[Provided text]
※

[net.space] Manned Mars Trip

jackson@ttidcb.UUCP (Dick Jackson) (12/05/85)

There's talk about an international manned Mars expedition. Naturally I'm
all for it. Is there a generally agreed best way to go?

My very uninformed thoughts are:

	- A very modular spacecraft, for redundancy
	- Artificial gravity through spinning
	- Return booster sent separately to Mars orbit

My spaceship, assembled in EO of course, would have at least three manned
modules plus landers which would fit together in a package for the
acceleration phase. Once at cruise the manned units would be sent out on
the end of tethers to form a sort of spider web, then the whole thing would
be spun up. For entry into Mars orbit the thing would be pulled together
again.

Once in orbit, the manned units could possibly be sent off on diverse
missions, e.g. rendezvous with the moons.

I don't really care if this makes total sense, the main point is that
system design for the Mars mission seems to offer a very rich field for
innovative spacefaring ideas. Who's next?

Dick Jackson

dietz@SLB-DOLL.CSNET (Paul Dietz) (12/07/85)

A manned Mars trip should have low priority.  The following items
are more important:

   (1) Cheaper transport to low earth orbit
   (2) Reusable OTV's (robotic or remote controlled)
   (3) Storage areas in LEO and GEO for parts & fuel for OTV's
   (4) A LEO space station
   (5) A GEO space station
   (6) Visits to asteroids co-orbital with earth, if any exist
   (7) A lunar base
   (8) Visits to some Apollo/Amor asteroids

It really makes little sense to visit Mars until we can do so
economically.  This will require more infrastructure around earth
if we want to establish a base there at a reasonable cost.
The payback from asteroid visits is also likely to be higher,
if large amounts of mass can be returned to earth orbit.
Of course, there will be scientific benefits from a Mars mission,
but the results would be expensive, and more science could be done
on earth (in other fields) for the same money.

Of the eight points I listed above, (1) is the most important for
making a Mars mission practical.  A Mars ship will be heavy.  In
proposed Mars missions I've seen, the major cost has been bringing
the Mars ship and its fuel into orbit.

The rockets used in the Mars mission could be conventional LH/LOX
chemical rockets or NERVA-type nuclear rockets.
Some sort of beam-powered (microwave or laser) electric rocket
could also be practical, at least for the boost away from earth.

The first missions to Mars will probably establish bases on or near
Phobos and/or Deimos.  These moons are likely to contain water
and carbon compounds, and could be processed into air, food and fuel.

Probably the cheapest way to get to Mars in the near term is by
an Orion-type rocket.  It could be built in orbit to reduce fallout,
but this would again require cheap boosters to put its thousands of
tonnes of mass into space.  ET materials might be useful as shielding,
or for structural material, if a nickel-iron asteroid could be snared.

※

[Data supplied]
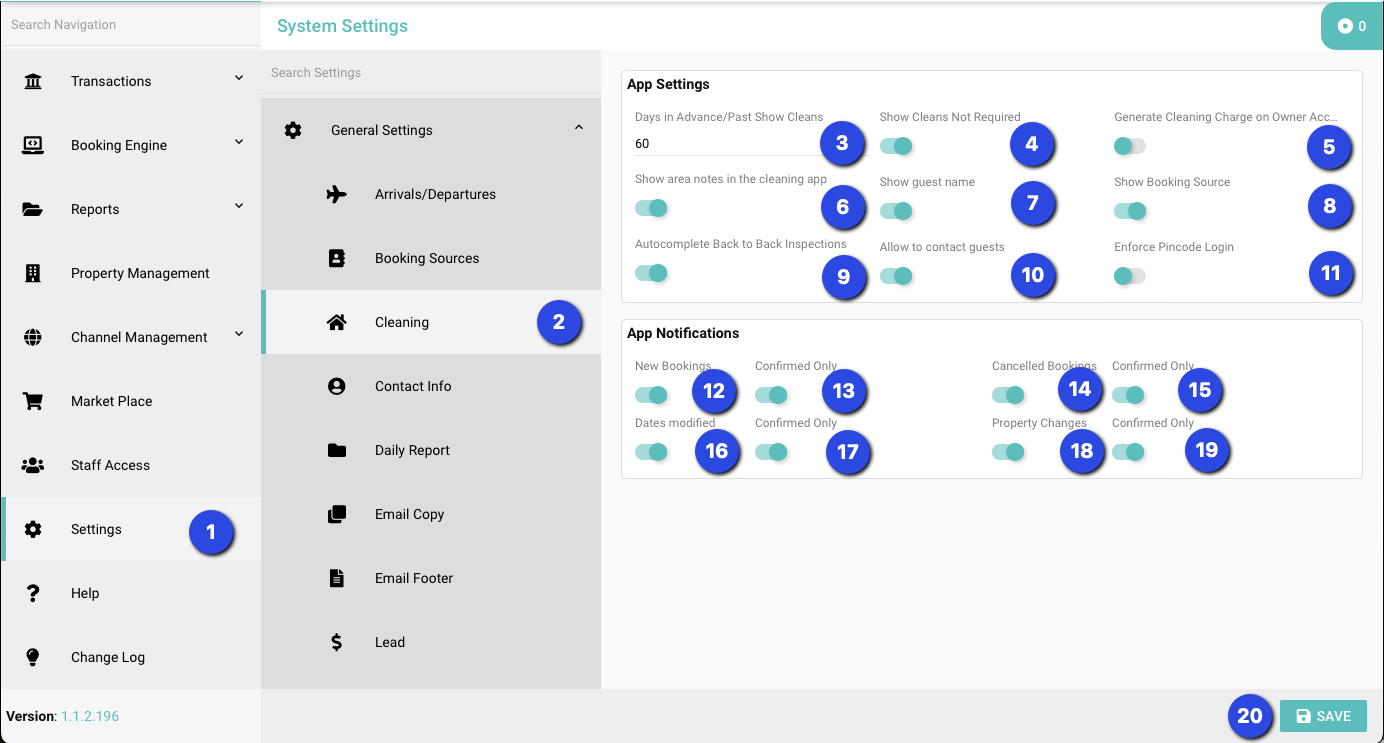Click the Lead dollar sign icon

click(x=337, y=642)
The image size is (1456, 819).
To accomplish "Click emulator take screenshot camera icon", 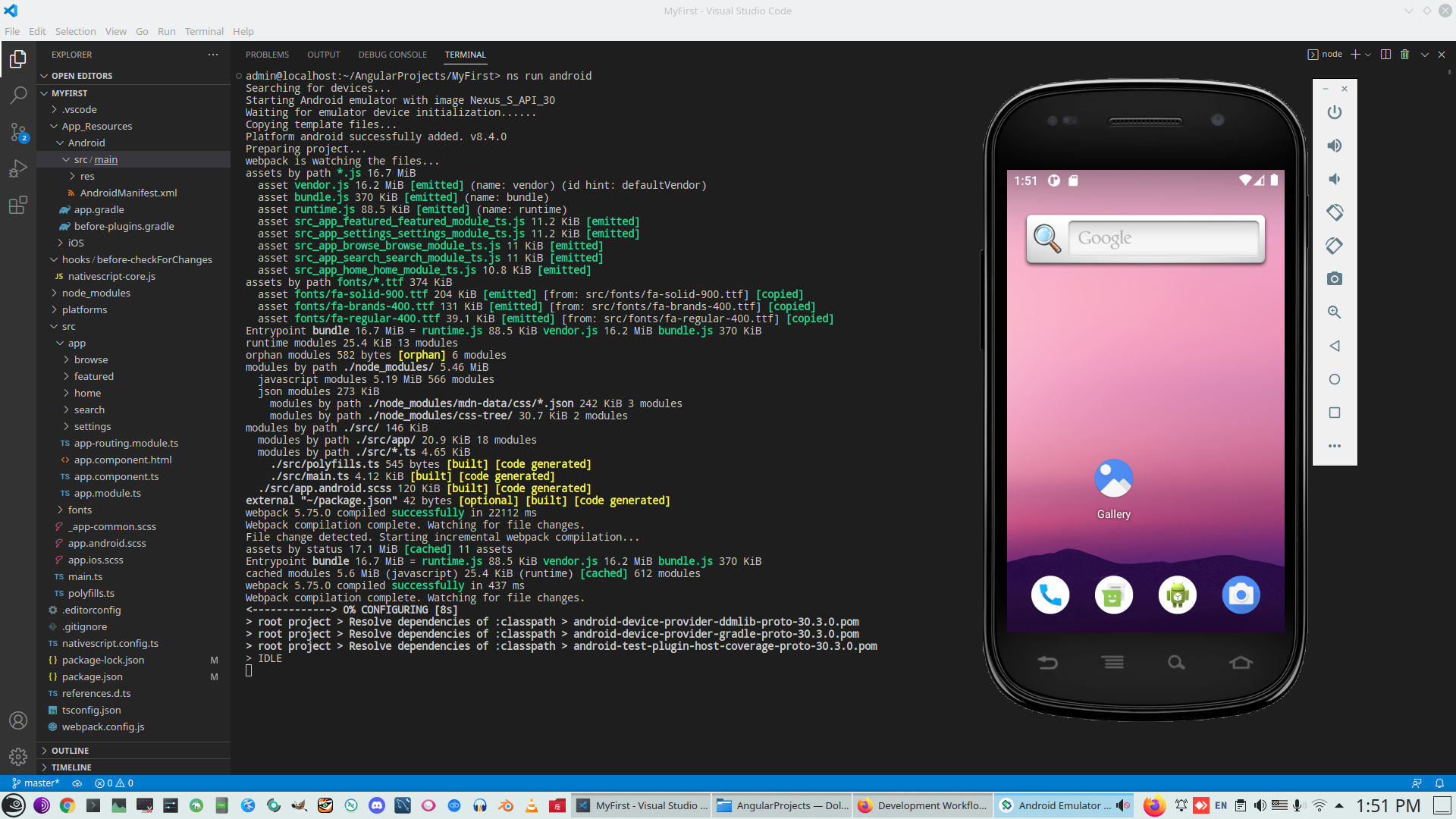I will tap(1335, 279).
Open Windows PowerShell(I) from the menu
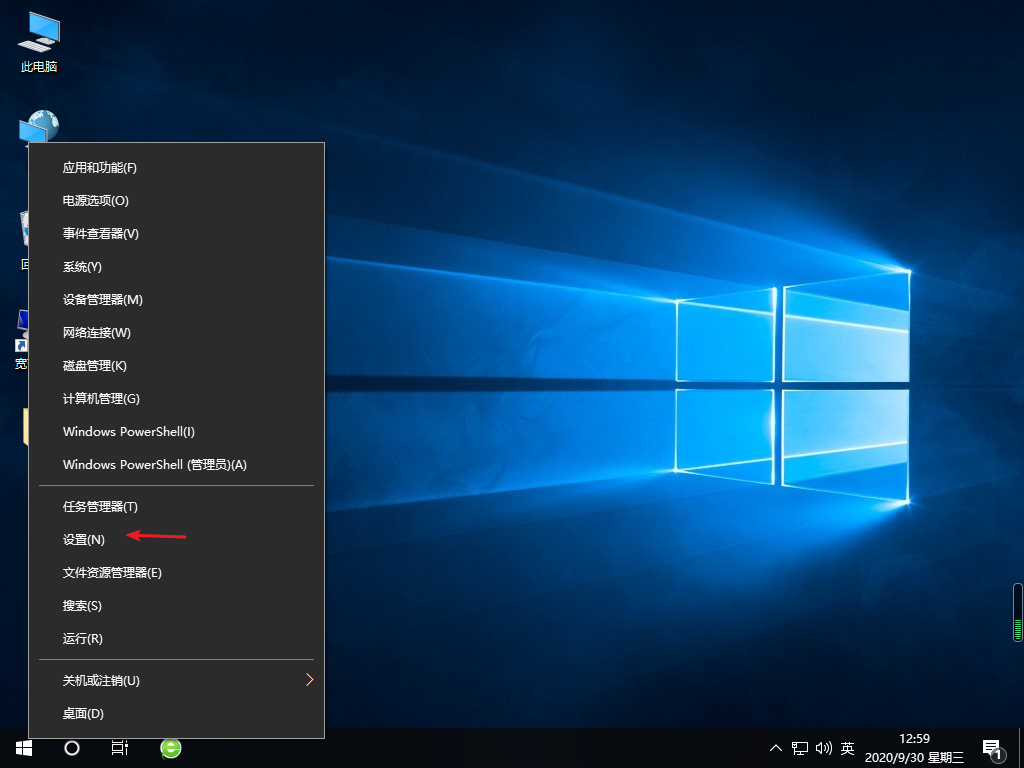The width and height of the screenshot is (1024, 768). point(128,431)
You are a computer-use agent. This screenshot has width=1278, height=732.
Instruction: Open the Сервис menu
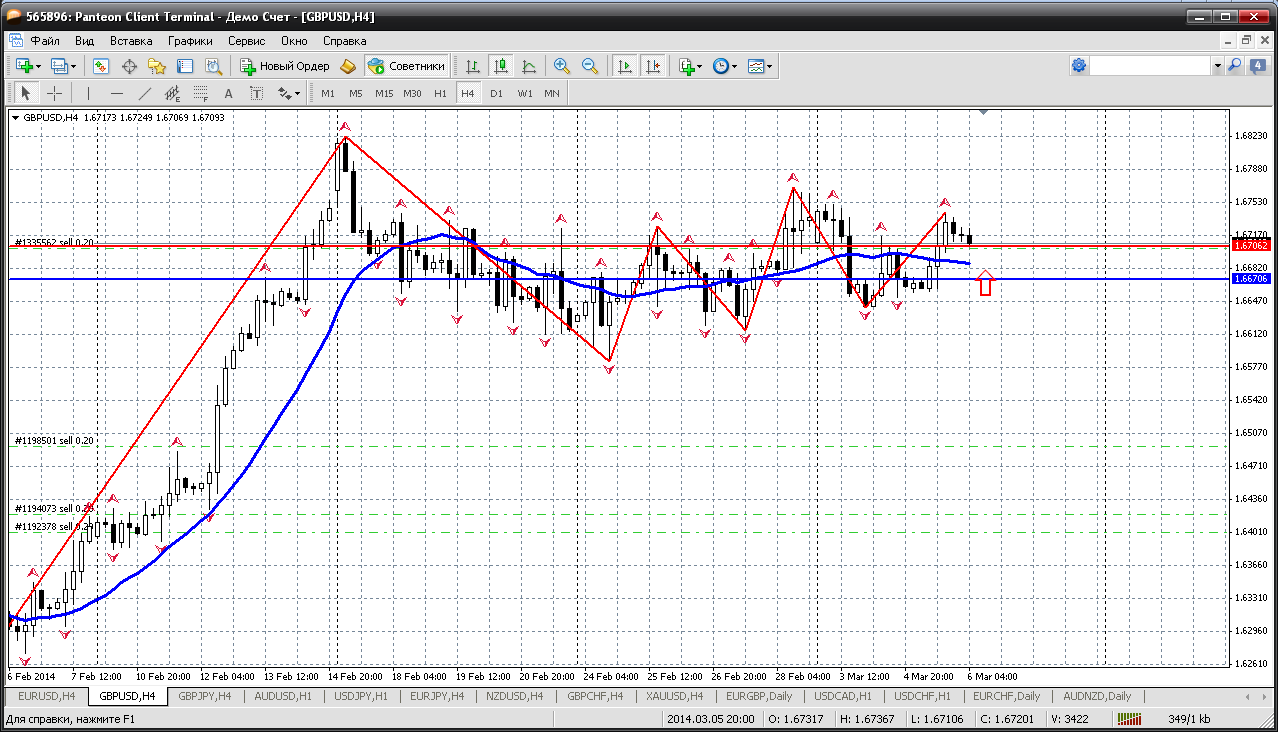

※

[Things to do]
a - Check each statement against the Mars trip discussion and answer yes or no, quoting the words from the discussion that decide it.
(i) Paul Dietz thinks a manned Mars trip should have high priority.
(ii) Dick Jackson's spacecraft would be assembled in EO.
(iii) Paul Dietz names cheaper transport to low earth orbit as the most important item for making a Mars mission practical.
b - In the Mars trip discussion, what does Paul Dietz say the material of Phobos and Deimos could be processed into?
c - Go on with the Mars trip discussion from where it stops.

[Final results]
a -
(i) No. "A manned Mars trip should have low priority."
(ii) Yes. "My spaceship, assembled in EO of course"
(iii) Yes. "Of the eight points I listed above, (1) is the most important for making a Mars mission practical."

b - Air, food and fuel.

c -
Water or carbon compounds from asteroids or the moons of Mars could be
used as reaction mass in the shaped nuclear charges.

spock@iham1.UUCP (Ed Weiss) (12/10/85)

> A manned Mars trip should have low priority.  The following items
> are more important:
> 
>    (1) Cheaper transport to low earth orbit
>    (2) Reusable OTV's (robotic or remote controlled)
>    (3) Storage areas in LEO and GEO for parts & fuel for OTV's
>    (4) A LEO space station
>    (5) A GEO space station
>    (6) Visits to asteroids co-orbital with earth, if any exist
>    (7) A lunar base
>    (8) Visits to some Apollo/Amor asteroids
> 
> It really makes little sense to visit Mars until we can do so
> economically.  This will require more infrastructure around earth
> if we want to establish a base there at a reasonable cost.
> The payback from asteroid visits is also likely to be higher,
> if large amounts of mass can be returned to earth orbit.
> Of course, there will be scientific benefits from a Mars mission,
> but the results would be expensive, and more science could be done
> on earth (in other fields) for the same money.
> 
> .....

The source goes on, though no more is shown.